_SUPPLIED MATERIAL_:

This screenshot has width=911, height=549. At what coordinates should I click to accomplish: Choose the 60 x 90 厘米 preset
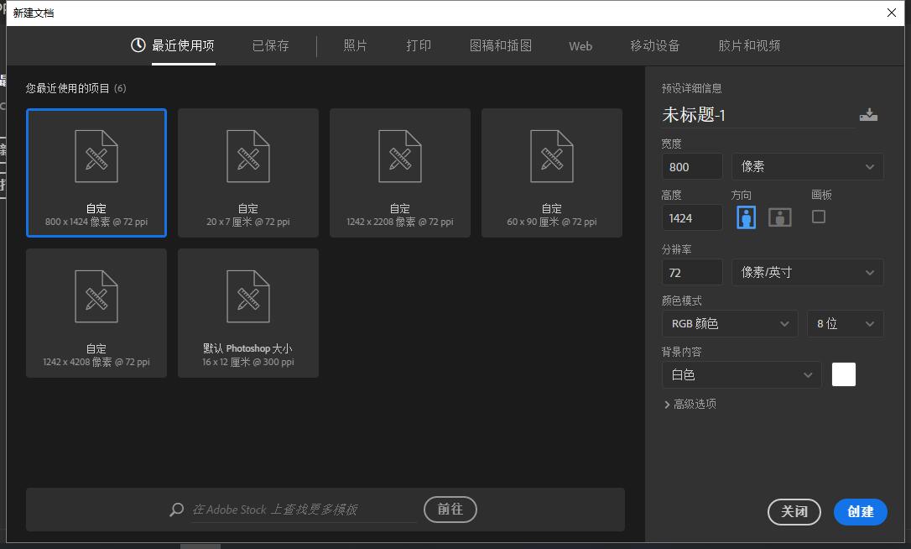pyautogui.click(x=551, y=172)
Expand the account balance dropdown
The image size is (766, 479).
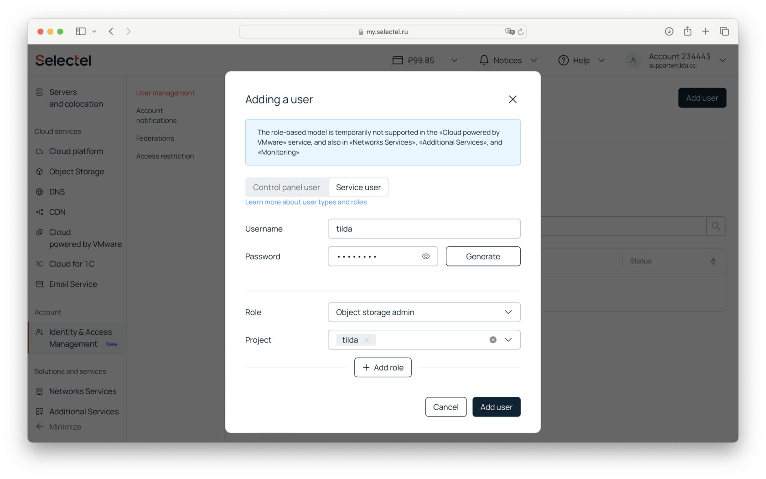tap(454, 60)
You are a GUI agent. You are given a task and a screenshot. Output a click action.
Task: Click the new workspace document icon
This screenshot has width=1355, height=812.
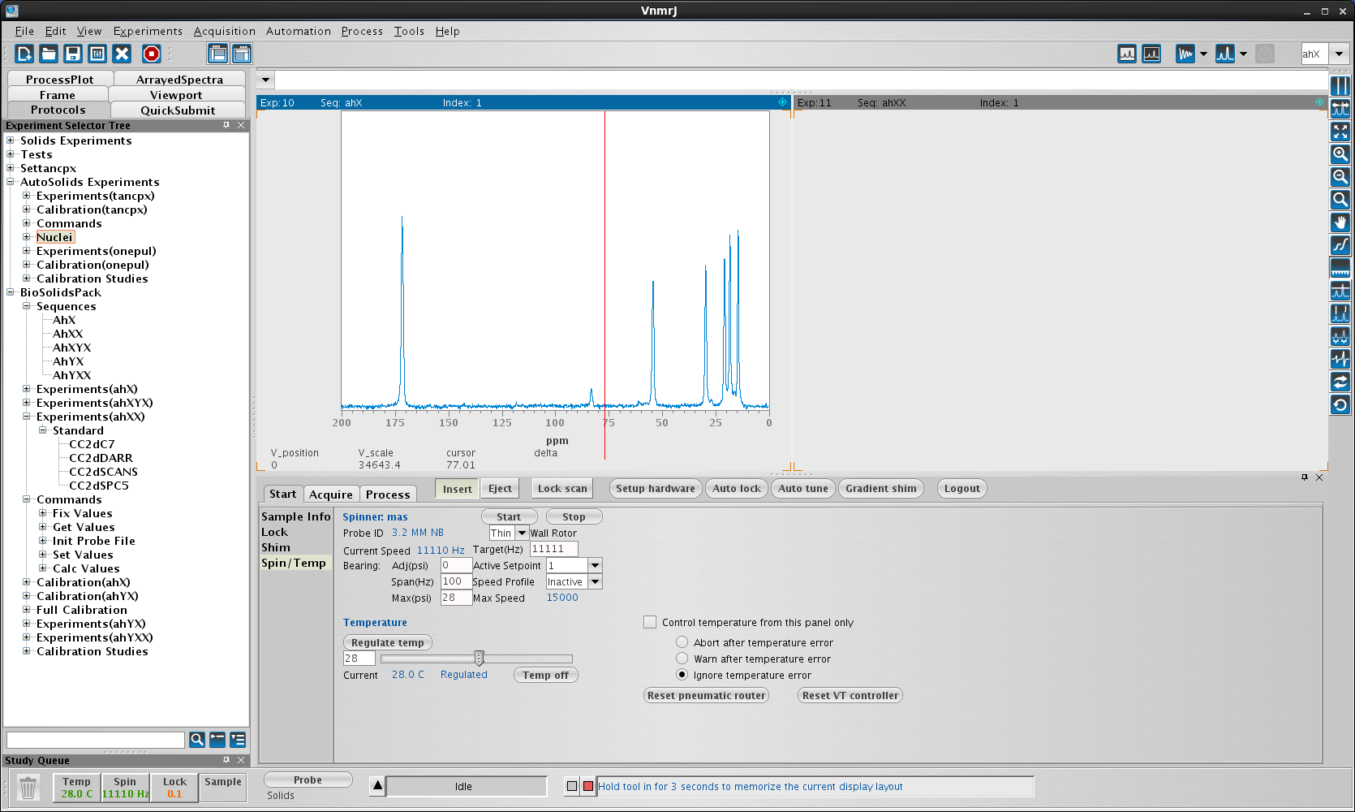pos(24,54)
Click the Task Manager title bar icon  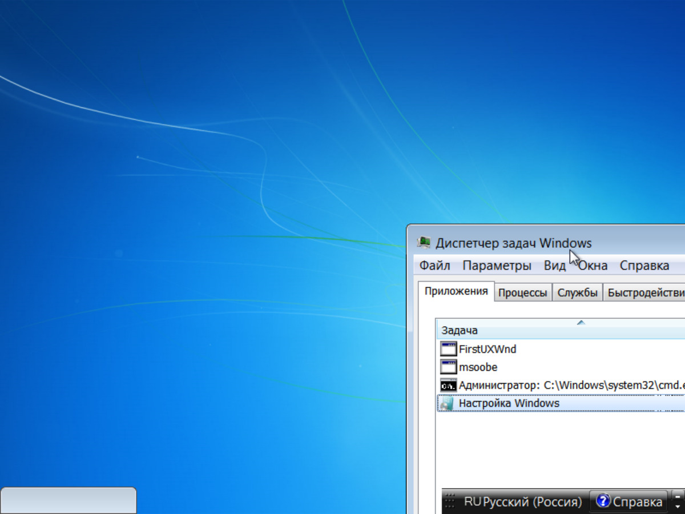[x=424, y=243]
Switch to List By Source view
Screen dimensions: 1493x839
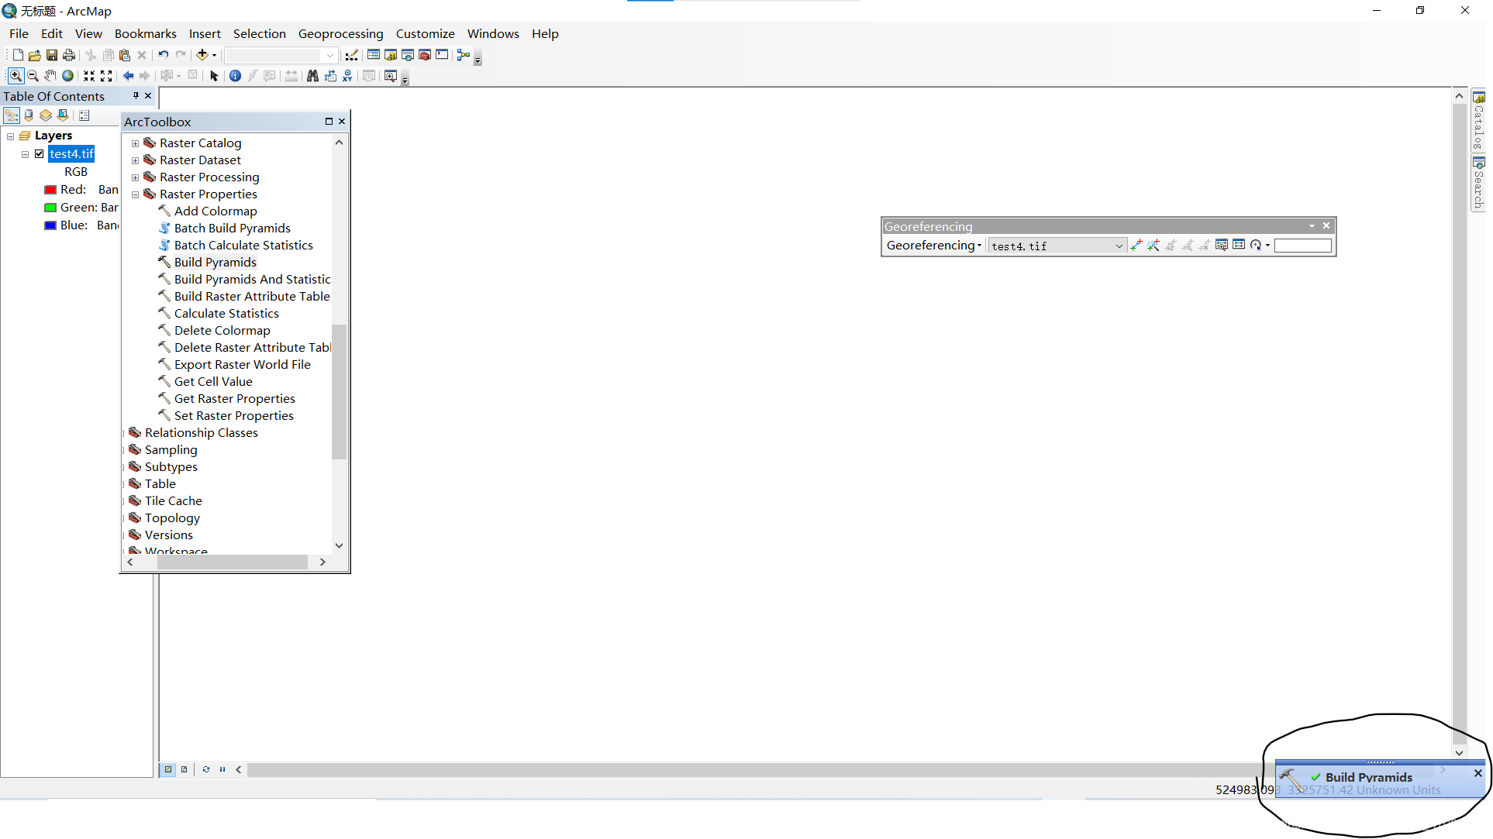click(x=29, y=115)
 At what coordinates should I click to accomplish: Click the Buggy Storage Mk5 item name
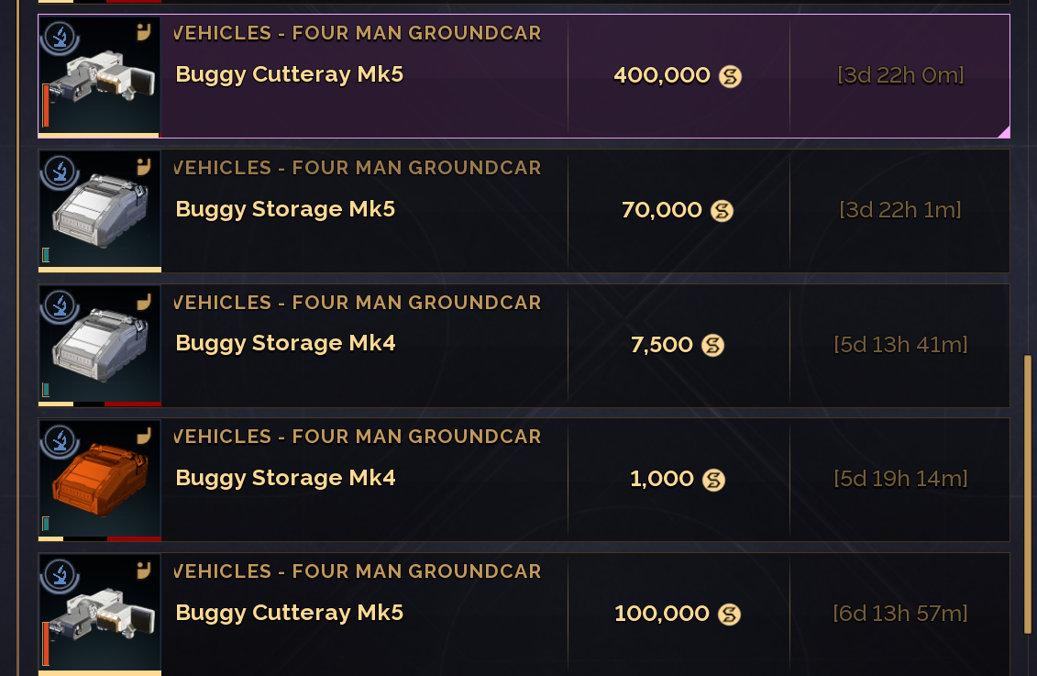(x=285, y=209)
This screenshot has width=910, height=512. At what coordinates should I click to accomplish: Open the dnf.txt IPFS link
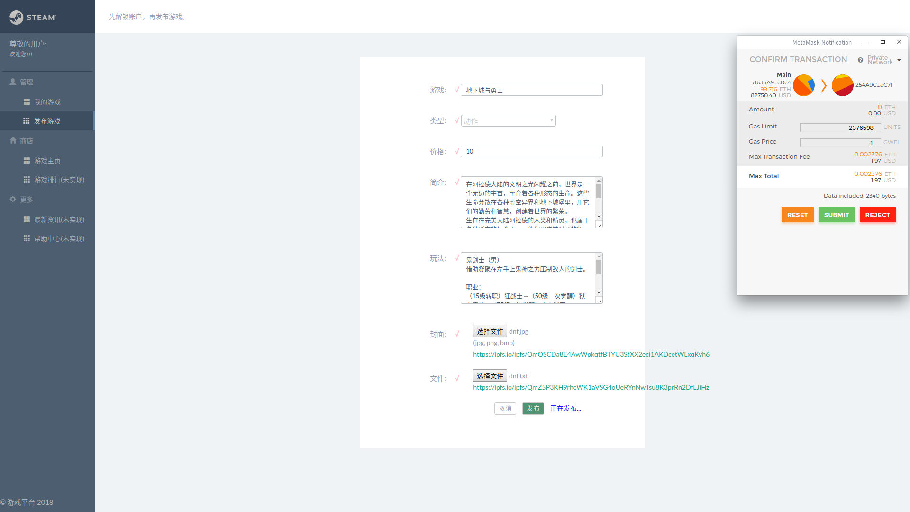591,387
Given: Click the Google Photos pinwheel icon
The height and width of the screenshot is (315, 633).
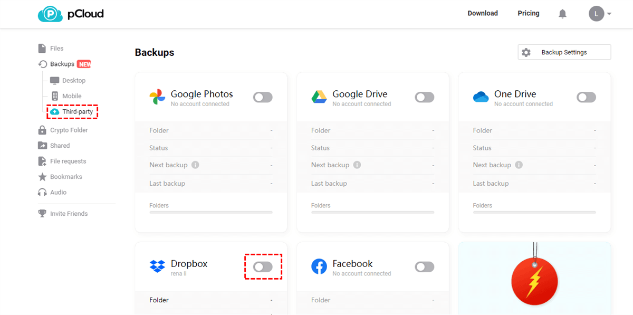Looking at the screenshot, I should (x=157, y=97).
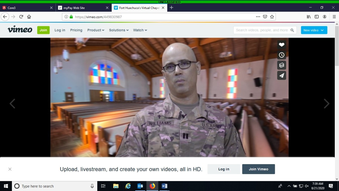Open the volume slider from the system tray

point(307,186)
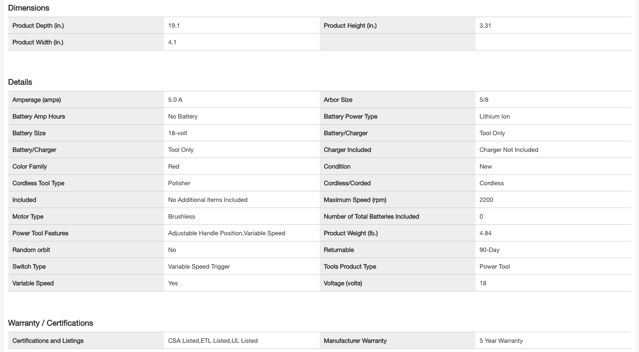Click the Polisher tool type value
Viewport: 639px width, 352px height.
(179, 183)
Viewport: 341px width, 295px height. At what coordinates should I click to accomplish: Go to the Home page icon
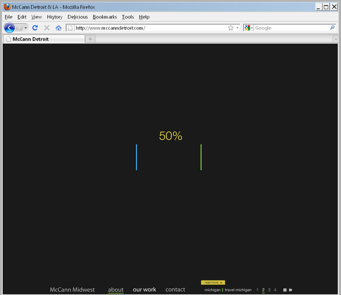click(x=58, y=28)
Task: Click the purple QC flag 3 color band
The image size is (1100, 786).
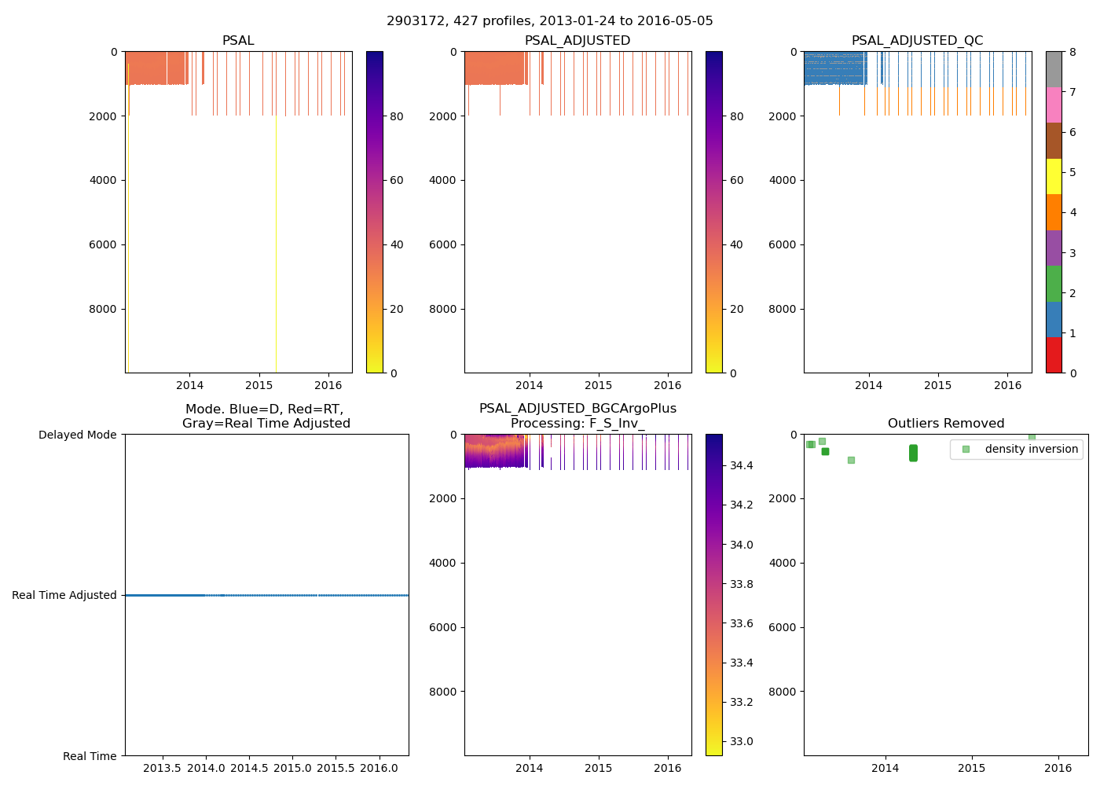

_OBJECTIVE_:
Reproduce the data word for word, starting with its first line and going on through the line with "tap(454, 60)", including both ends and omitting the pictures.

_TASK SOLUTION_:
This screenshot has width=911, height=549. At what coordinates should I click to accomplish: Choose the 60 x 90 厘米 preset
pyautogui.click(x=551, y=172)
Expand the account balance dropdown
The image size is (766, 479).
tap(454, 60)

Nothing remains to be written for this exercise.